● TASK TO CARRY OUT
There is material below. Print exactly the lines starting at the line with "Instruction: Show translation via 翻訳を表示 link" and ending at the line with "The image size is (886, 373).", ends included, and no others.

Segment Open

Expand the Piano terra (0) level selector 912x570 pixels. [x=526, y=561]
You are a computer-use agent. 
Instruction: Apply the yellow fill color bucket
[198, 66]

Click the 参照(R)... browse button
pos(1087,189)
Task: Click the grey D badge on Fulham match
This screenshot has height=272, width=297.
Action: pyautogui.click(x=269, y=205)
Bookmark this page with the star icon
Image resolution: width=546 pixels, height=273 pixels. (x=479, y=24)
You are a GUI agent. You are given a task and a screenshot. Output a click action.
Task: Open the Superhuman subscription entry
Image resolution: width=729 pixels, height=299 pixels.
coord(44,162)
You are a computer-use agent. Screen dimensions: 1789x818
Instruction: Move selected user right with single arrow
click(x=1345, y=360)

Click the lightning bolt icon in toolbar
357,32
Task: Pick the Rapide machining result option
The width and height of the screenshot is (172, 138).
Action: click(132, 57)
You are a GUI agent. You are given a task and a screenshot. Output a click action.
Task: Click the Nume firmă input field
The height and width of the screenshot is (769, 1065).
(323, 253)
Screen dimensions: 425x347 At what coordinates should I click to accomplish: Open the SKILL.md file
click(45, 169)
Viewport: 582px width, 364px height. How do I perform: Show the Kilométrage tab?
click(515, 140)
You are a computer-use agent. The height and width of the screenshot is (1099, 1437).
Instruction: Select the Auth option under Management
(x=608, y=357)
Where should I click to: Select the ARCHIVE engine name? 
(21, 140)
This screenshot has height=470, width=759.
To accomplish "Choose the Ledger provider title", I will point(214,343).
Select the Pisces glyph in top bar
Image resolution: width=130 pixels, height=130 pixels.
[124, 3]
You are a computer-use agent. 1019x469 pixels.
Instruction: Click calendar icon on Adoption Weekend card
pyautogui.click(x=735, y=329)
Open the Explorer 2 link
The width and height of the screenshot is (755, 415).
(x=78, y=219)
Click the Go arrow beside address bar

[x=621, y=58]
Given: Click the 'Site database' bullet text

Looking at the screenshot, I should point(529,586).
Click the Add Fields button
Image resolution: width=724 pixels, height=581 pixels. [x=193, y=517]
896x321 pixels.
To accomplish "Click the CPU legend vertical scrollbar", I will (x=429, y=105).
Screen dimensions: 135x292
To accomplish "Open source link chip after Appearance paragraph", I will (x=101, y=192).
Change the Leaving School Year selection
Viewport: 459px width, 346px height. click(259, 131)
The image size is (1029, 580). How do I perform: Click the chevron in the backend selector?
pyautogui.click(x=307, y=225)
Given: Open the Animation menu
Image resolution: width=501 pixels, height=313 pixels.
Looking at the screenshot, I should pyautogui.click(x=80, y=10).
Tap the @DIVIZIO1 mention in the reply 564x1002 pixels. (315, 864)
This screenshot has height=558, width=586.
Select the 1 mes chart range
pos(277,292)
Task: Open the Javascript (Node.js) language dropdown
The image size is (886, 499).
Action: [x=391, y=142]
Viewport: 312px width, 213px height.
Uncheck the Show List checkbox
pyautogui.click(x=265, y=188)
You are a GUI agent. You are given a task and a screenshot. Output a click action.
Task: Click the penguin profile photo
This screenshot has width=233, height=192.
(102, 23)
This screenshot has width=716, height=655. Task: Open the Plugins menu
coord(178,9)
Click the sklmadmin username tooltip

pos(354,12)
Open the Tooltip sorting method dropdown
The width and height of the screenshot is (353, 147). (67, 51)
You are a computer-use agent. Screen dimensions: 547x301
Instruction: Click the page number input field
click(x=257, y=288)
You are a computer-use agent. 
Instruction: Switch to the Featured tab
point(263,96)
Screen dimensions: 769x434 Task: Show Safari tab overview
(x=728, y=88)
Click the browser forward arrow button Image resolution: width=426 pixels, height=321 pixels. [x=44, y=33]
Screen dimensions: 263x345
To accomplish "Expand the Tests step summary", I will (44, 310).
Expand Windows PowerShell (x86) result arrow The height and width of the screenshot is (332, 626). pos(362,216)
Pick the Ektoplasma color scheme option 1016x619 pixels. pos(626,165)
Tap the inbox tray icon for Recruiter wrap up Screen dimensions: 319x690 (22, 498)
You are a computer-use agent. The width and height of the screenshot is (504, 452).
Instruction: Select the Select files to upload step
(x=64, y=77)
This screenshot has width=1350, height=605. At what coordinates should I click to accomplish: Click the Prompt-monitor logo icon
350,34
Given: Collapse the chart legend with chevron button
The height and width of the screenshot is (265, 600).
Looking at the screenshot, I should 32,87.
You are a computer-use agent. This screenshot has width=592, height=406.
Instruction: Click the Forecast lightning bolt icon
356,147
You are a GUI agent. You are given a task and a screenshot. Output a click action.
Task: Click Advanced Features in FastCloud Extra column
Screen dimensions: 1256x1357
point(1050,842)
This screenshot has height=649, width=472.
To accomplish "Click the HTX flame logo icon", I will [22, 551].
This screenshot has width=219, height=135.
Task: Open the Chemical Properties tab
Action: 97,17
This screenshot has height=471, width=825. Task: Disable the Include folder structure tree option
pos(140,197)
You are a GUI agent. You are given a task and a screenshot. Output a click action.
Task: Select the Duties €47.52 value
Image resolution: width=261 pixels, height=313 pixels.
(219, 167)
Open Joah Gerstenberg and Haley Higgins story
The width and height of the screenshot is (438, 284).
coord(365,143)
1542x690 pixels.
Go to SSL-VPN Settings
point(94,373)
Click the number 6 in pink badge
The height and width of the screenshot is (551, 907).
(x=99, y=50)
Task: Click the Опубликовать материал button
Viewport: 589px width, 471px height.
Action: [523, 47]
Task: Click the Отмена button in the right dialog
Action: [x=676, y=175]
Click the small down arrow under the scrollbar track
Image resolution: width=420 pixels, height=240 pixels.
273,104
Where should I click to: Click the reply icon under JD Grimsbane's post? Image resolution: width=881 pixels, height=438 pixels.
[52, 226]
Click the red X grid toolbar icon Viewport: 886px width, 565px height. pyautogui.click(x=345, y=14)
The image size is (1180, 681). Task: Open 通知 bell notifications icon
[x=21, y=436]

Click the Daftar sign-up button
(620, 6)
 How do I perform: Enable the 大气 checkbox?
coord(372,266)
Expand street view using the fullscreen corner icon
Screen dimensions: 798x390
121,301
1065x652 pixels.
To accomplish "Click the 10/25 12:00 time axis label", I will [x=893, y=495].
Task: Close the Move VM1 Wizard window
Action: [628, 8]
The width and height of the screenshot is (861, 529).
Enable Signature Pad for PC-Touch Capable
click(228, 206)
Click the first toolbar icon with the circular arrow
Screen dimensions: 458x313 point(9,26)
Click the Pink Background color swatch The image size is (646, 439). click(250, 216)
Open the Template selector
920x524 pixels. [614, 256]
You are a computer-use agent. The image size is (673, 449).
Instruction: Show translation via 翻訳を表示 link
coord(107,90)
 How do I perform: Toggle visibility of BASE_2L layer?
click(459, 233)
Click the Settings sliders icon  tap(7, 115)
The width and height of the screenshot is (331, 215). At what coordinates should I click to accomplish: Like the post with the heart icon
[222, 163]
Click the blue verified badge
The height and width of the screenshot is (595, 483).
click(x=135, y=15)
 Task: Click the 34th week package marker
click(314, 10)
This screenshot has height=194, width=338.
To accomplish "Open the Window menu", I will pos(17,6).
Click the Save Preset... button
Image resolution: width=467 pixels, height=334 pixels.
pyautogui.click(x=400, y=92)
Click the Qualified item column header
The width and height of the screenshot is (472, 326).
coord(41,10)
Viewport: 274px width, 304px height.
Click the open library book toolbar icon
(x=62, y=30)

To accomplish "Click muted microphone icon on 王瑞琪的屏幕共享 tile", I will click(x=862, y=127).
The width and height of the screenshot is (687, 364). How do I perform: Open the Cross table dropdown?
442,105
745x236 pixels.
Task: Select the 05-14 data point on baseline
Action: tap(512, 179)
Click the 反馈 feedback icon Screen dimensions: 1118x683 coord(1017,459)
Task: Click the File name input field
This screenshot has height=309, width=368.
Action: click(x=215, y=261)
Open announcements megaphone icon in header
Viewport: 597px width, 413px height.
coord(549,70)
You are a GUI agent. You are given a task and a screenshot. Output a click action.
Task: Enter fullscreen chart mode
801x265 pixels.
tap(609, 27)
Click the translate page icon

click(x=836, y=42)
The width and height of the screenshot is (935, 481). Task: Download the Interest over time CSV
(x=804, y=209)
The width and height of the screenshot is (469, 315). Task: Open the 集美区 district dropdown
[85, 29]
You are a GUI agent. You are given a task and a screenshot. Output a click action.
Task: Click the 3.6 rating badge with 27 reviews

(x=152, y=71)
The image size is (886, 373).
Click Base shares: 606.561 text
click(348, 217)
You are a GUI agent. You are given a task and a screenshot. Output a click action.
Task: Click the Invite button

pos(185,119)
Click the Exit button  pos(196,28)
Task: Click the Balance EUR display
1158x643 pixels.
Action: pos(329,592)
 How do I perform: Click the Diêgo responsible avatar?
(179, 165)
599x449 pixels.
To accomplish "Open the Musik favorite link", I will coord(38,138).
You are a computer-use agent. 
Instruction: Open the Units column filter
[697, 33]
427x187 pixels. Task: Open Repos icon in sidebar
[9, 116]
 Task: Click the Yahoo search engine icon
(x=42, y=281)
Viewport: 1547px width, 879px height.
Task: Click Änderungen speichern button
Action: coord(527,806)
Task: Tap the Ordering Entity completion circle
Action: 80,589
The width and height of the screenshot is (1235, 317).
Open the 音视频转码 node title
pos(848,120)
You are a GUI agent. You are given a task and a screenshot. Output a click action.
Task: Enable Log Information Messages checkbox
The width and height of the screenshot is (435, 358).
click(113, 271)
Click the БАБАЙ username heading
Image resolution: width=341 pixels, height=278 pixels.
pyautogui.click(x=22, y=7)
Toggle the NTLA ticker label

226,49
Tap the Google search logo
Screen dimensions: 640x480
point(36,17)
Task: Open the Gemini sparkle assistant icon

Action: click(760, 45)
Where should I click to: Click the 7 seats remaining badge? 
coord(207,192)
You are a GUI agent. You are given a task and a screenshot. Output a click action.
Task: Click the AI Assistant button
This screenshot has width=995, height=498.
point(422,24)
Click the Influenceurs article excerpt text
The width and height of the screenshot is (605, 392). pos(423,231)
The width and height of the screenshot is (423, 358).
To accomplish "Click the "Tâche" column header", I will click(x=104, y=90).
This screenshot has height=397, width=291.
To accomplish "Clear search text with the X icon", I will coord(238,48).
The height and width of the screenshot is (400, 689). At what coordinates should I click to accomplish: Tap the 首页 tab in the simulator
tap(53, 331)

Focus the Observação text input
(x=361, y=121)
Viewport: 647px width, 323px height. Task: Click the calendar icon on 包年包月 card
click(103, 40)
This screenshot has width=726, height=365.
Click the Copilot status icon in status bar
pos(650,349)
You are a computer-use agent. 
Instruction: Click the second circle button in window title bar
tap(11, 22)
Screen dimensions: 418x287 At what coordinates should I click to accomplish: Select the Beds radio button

Segment Closed

● REPLY
Instruction: Show translation via 翻訳を表示 link
coord(107,90)
 How do I perform: Toggle visibility of BASE_2L layer?
click(459, 233)
Click the Settings sliders icon  tap(7, 115)
The width and height of the screenshot is (331, 215). At what coordinates should I click to accomplish: Like the post with the heart icon
[222, 163]
Click the blue verified badge
The height and width of the screenshot is (595, 483).
click(x=135, y=15)
 Task: Click the 34th week package marker
click(314, 10)
This screenshot has height=194, width=338.
To accomplish "Open the Window menu", I will pos(17,6).
Click the Save Preset... button
Image resolution: width=467 pixels, height=334 pixels.
pyautogui.click(x=400, y=92)
Click the Qualified item column header
The width and height of the screenshot is (472, 326).
coord(41,10)
Viewport: 274px width, 304px height.
Click the open library book toolbar icon
(x=62, y=30)

To accomplish "Click muted microphone icon on 王瑞琪的屏幕共享 tile", I will click(x=862, y=127).
The width and height of the screenshot is (687, 364). How do I perform: Open the Cross table dropdown?
442,105
745x236 pixels.
Task: Select the 05-14 data point on baseline
Action: tap(512, 179)
Click the 反馈 feedback icon Screen dimensions: 1118x683 coord(1017,459)
Task: Click the File name input field
This screenshot has height=309, width=368.
Action: click(x=215, y=261)
Open announcements megaphone icon in header
Viewport: 597px width, 413px height.
coord(549,70)
You are a GUI agent. You are given a task and a screenshot. Output a click action.
Task: Enter fullscreen chart mode
801x265 pixels.
tap(609, 27)
Click the translate page icon

click(x=836, y=42)
The width and height of the screenshot is (935, 481). Task: Download the Interest over time CSV
(x=804, y=209)
The width and height of the screenshot is (469, 315). Task: Open the 集美区 district dropdown
[85, 29]
You are a GUI agent. You are given a task and a screenshot. Output a click action.
Task: Click the 3.6 rating badge with 27 reviews

(x=152, y=71)
The image size is (886, 373).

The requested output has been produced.